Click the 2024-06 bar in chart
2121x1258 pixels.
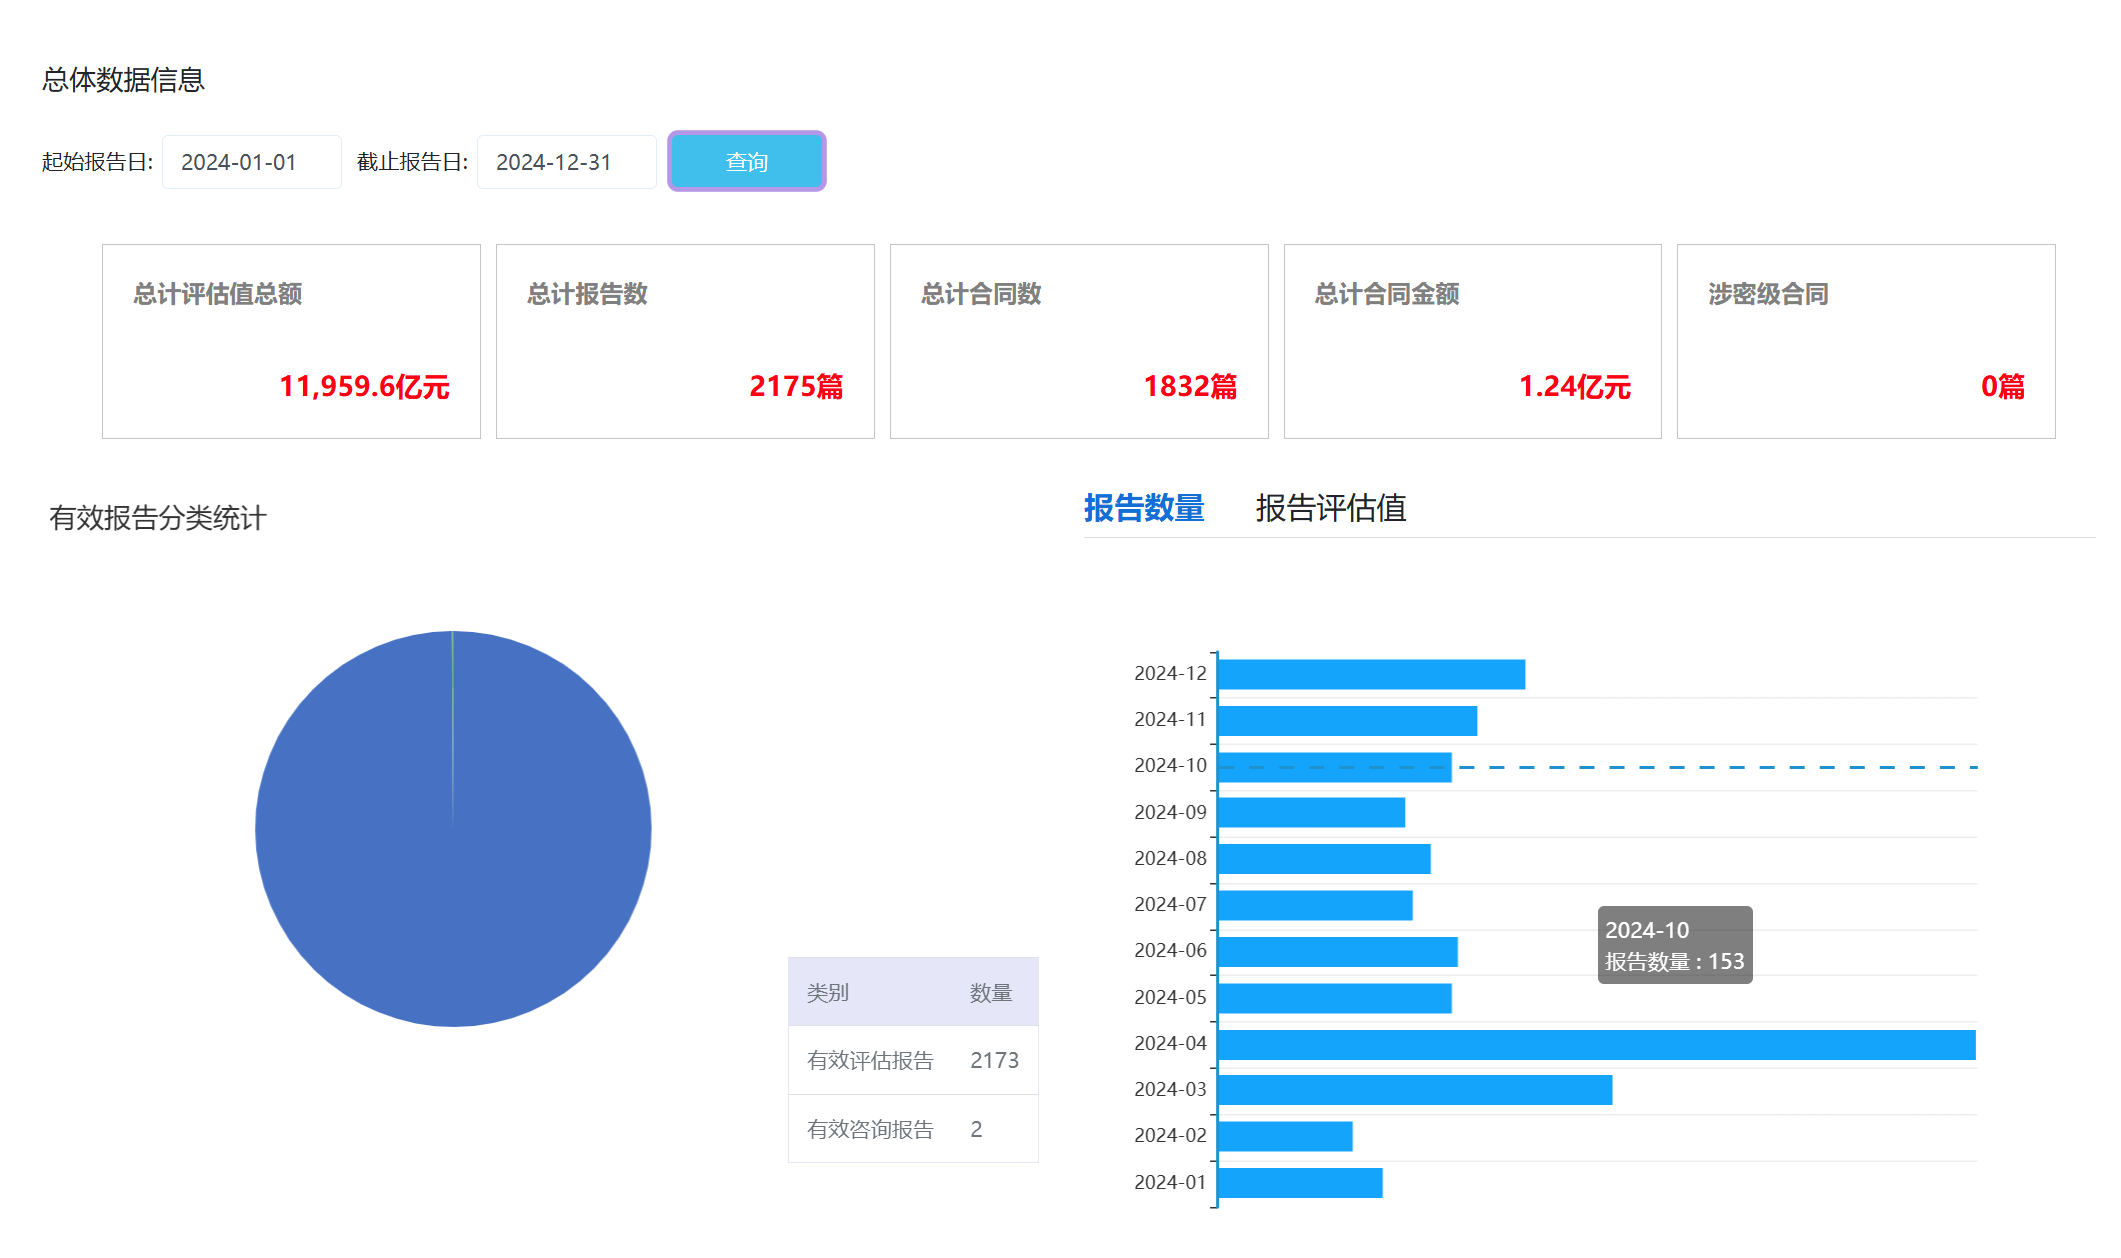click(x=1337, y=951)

* * *

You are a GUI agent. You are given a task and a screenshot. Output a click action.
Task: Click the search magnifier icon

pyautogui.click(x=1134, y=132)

**Exercise directions:** Repeat the lines of the listing above, from the line containing "You are a GUI" through the line containing "pyautogui.click(x=1134, y=132)", including both of those lines and changing nothing.

**Problem solution:**
You are a GUI agent. You are given a task and a screenshot. Output a click action.
Task: Click the search magnifier icon

pyautogui.click(x=1134, y=132)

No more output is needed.